3. Install a peak-finding app on your phone. Skip the tour guides -- this GPS-based app will tell you the names and elevation of the gadzillion impressive peaks in front of your phone camera. Remember to pre-download the map data before your trip so that you’re not wasting roaming data.
4. Get a Half Fare Card or Swiss Travel Pass if you’re here for a week or more. Nobody pays full price on those expensive Swiss trains -- you either purchase a Half Fare Card like the locals, or you get a Swiss Travel Pass for your stay. Unfortunately for budget travelers, determining which one to get is a massively time-intensive analysis of tallying up all your train tickets, museum visits and even some mountain gondola rides for the entire trip. So I have developed some quick guidelines listed below:
5. Swiss Travel Pass may be better than the Half Fare Card for you if:
- Your trip in Switzerland lasts for roughly the duration of the Pass: 4, 8 or 15 days at the time of writing. We used a 15-day pass for our 16-day itinerary, paying full fare only on the final train ride to the airport.
- You plan on doing a lot of museums and pleasure boat rides: Ballenberg Open-Air Museum, the castles at Chillon, Gruyères and Bellinzona, UNESCO St. Gallen Abbey, passenger cruises on Lake Geneva and Lake Brienz to name a few. With the Swiss Travel Pass these are all completely free, which turned into CHF 100+ per person savings in our itinerary.

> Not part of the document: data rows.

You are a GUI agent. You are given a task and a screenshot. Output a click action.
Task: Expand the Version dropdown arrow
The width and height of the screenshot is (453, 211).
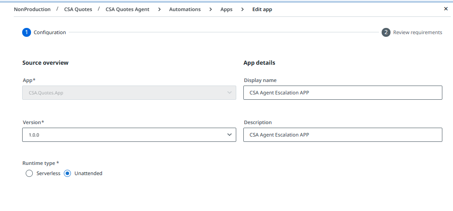[229, 135]
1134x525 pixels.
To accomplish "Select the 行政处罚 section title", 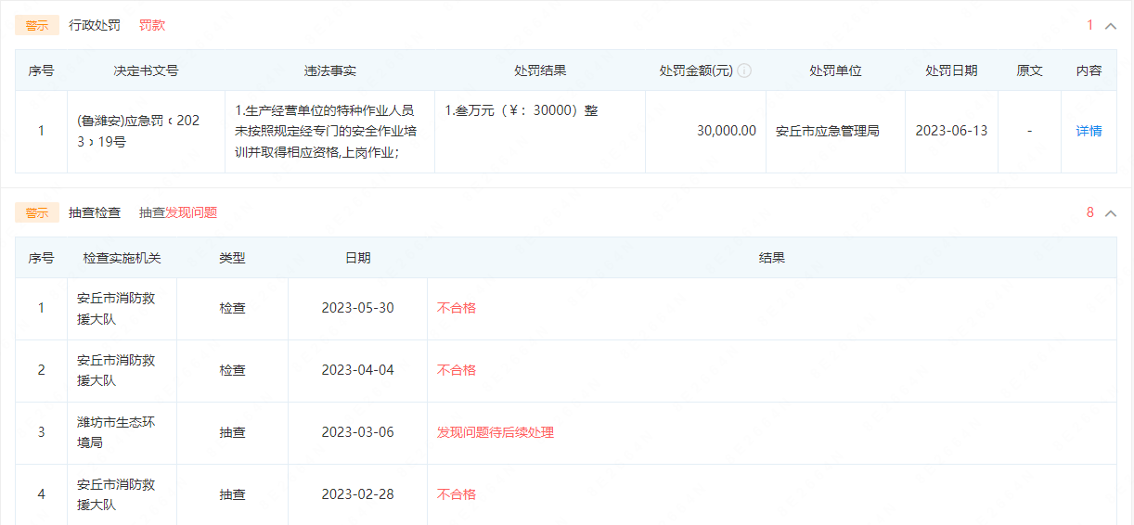I will click(x=95, y=25).
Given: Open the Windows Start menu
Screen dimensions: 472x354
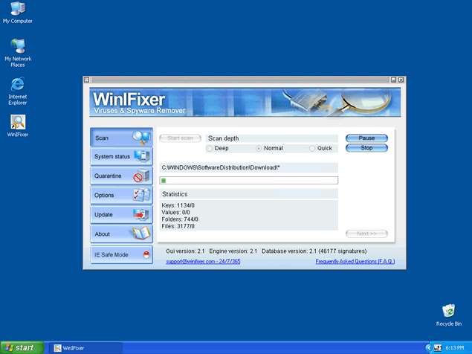Looking at the screenshot, I should pos(21,347).
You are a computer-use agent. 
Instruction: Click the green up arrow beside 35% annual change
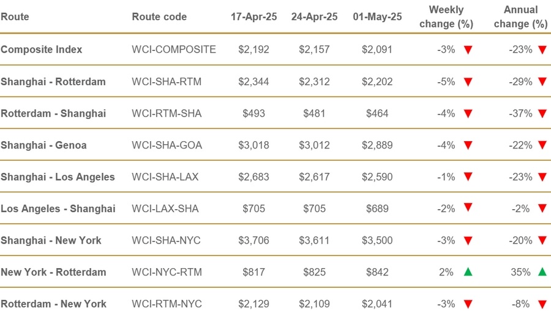click(542, 272)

- You plan on visiting at least one of the Swiss Travel Pass’s freebies mountains. Every year the pass offers free access to a few popular mountains which, at the time of writing, included the spectacular Schilthorn for a CHF 41 saving even at Half Fare.
- You may change your plans according to weather. This was my number one reason for picking the Swiss Travel Pass over the Half Fare Card, so that I needed not worry about the cost of extra train trips when I changed my plans (as I often did) at the last minute.
6. Half Fare Card may be better than the Swiss Travel Pass for you if:
- Most of the above advantages of the Swiss Travel Pass don’t apply to you, plus ...
- If you’re spending a lot of time in the Jungfrau region. One sneaky trick of the Swiss Travel Pass is that it offers only a 25% discount on the Jungfraubahn, whereas the Half Fare Card offers the usual 50%. If you’re planning to spend several days hiking above Wengen and Grindelwald (which serve as boundaries of free access for the Swiss Travel Pass), you’ll want to look into the Half Fare Card.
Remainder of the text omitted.